TO DO — Set down every line of the data exactly, skipping the pictures.

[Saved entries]

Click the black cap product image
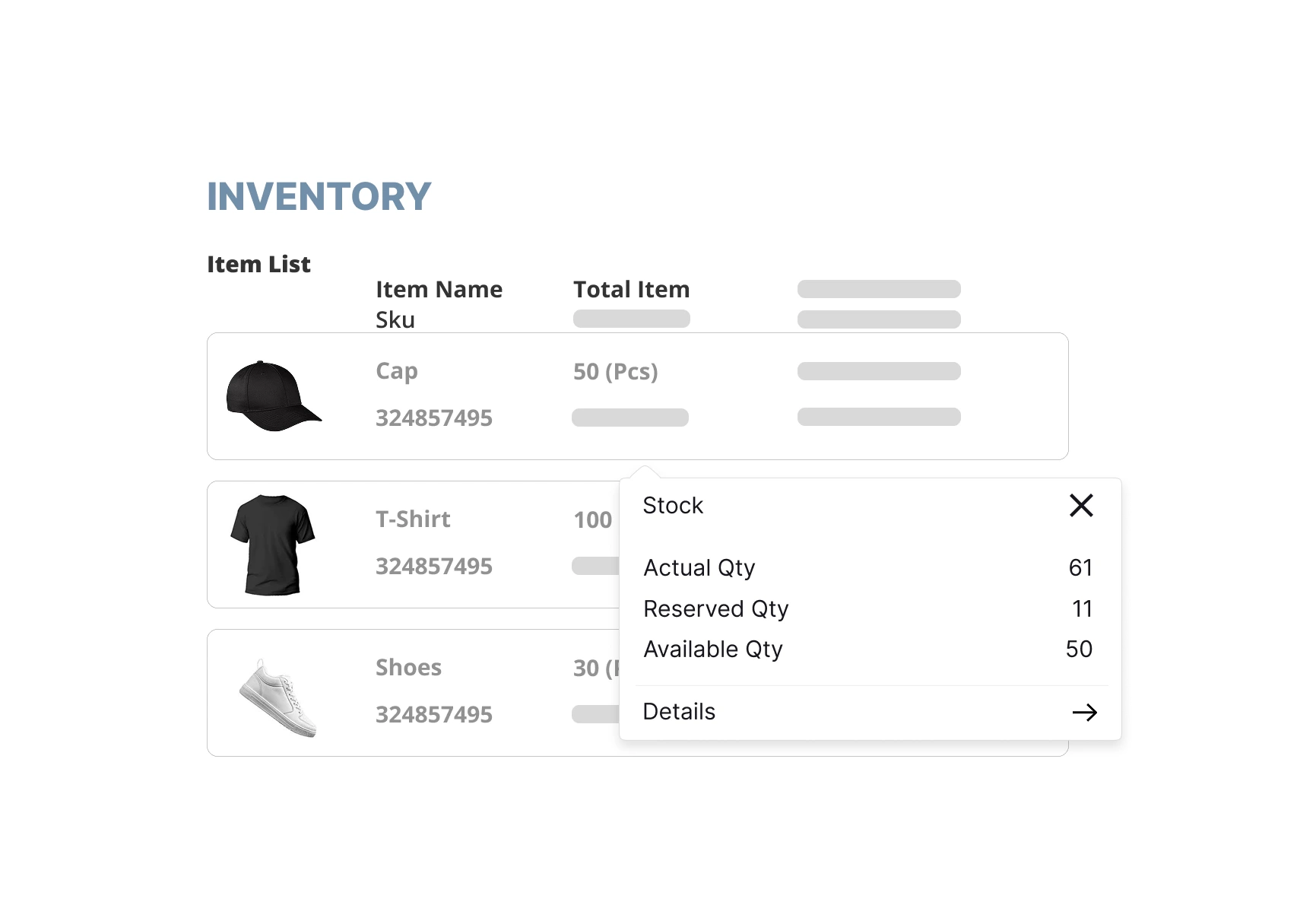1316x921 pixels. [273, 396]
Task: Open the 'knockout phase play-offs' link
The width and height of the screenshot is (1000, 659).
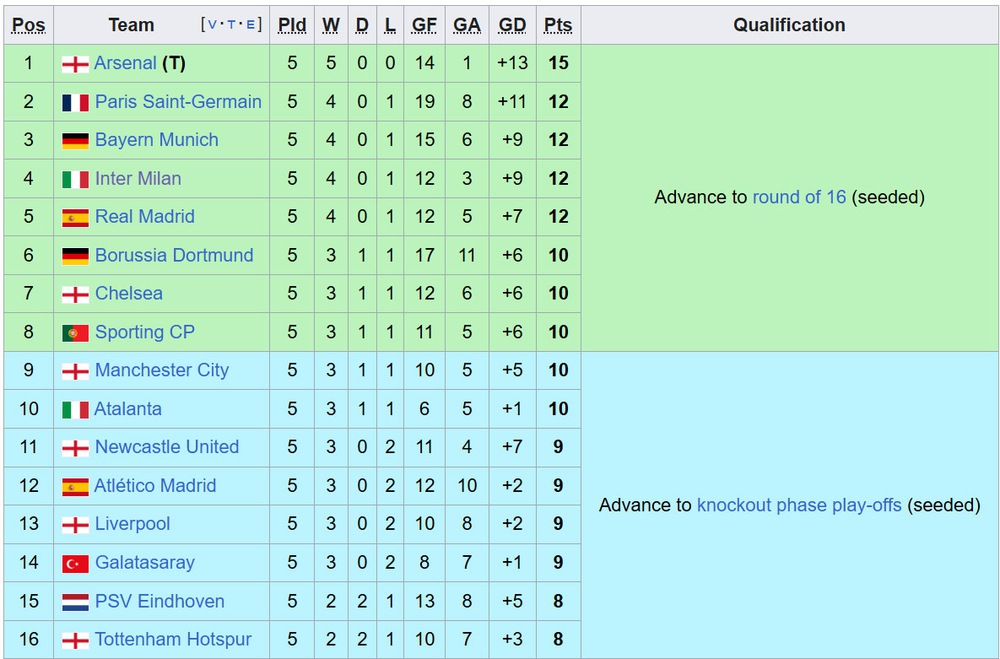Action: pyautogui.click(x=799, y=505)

TASK ANSWER —
Click the black cap product image
1316x921 pixels. [273, 396]
Task: Open the 'knockout phase play-offs' link
The width and height of the screenshot is (1000, 659).
Action: pyautogui.click(x=799, y=505)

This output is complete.